- Born: 23 May 1946 (age 80) Moutier, Switzerland
- Citizenship: Swiss
- Education: University of Bern;
- Known for: Work on Peroxisome Proliferator-Activated Receptors
- Awards: Otto Naegeli Prize (2002); European Federation of Lipid Research Award (2002); Hartmann Müller Prize (2008); Life Time Achievement Award (2011); Chaire d’Excellence Pierre de Fermat (2013);
- Scientific career
- Fields: Nuclear Hormone Receptors and gene expression; Energy metabolism
- Workplaces: Nanyang Technological University University of Lausanne

= Walter Wahli =

Swiss biologist

Walter Wahli, born on 23 May 1946 in Moutier, Switzerland, is a distinguished biologist and professor. He has held academic positions at the University of Lausanne and at Nanyang Technological University of Singapore.
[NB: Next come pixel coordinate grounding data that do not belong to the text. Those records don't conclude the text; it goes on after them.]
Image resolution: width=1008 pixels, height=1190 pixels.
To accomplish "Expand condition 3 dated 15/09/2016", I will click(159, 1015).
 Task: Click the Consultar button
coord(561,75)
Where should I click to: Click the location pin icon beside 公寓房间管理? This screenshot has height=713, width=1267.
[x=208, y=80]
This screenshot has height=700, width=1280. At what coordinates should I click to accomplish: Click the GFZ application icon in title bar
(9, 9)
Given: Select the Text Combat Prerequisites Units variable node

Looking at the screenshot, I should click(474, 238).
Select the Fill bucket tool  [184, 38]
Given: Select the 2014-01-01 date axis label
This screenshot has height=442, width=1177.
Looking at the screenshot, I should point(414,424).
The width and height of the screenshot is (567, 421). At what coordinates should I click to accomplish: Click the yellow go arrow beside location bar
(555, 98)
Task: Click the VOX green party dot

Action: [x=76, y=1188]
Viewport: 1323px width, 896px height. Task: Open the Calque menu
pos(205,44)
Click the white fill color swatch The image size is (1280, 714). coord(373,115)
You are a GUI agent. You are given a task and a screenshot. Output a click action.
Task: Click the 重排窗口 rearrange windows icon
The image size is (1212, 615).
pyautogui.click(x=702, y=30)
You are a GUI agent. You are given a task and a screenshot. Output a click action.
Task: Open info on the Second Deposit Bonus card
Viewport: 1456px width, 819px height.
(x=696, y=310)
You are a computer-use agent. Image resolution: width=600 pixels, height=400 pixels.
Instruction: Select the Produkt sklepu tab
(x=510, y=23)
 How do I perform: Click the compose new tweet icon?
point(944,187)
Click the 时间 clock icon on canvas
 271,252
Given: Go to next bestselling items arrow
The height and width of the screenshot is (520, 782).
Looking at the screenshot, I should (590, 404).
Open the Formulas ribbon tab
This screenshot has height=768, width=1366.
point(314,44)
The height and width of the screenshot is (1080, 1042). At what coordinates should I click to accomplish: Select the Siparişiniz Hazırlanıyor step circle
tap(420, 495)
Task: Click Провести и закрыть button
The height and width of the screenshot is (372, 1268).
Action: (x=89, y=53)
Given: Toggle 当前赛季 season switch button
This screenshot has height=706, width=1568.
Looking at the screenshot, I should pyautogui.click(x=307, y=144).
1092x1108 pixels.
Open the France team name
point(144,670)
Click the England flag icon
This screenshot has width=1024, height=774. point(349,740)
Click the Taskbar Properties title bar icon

Wahli's research has contributed to the understanding of metabolic regulation through gene expression. He is particularly recognized for his work on nuclear receptors, specifically the Peroxisome proliferator-activated Receptors (PPARs), which play a crucial role in regulating the body's energy balance.

== Education ==
Wahli received his Ph.D. in Biological Sciences from the University of Bern in Switzerland. He then worked as a post-doctoral researcher at the Department of Embryology, Carnegie Institution of Washington in Baltimore, and as a visiting fellow and a visiting associate at the National Institutes of Health (NIH), National Cancer Institute, Bethesda, Maryland, US.

== Research and career ==
In 1980, Wahli became full professor and the director of the Institute of Animal Biology at the University of Lausanne where he completed several mandates, such as vice-rector for research, postgraduate and continuing education and founding director of the Center for Integrative Genomics. He then served as a professor of metabolic disease at the Lee Kong Chian School of Medicine, a joint medical school of Nanyang Technological University Singapore and Imperial College London, in Singapore. Since 2019, he is a visiting professor at this school.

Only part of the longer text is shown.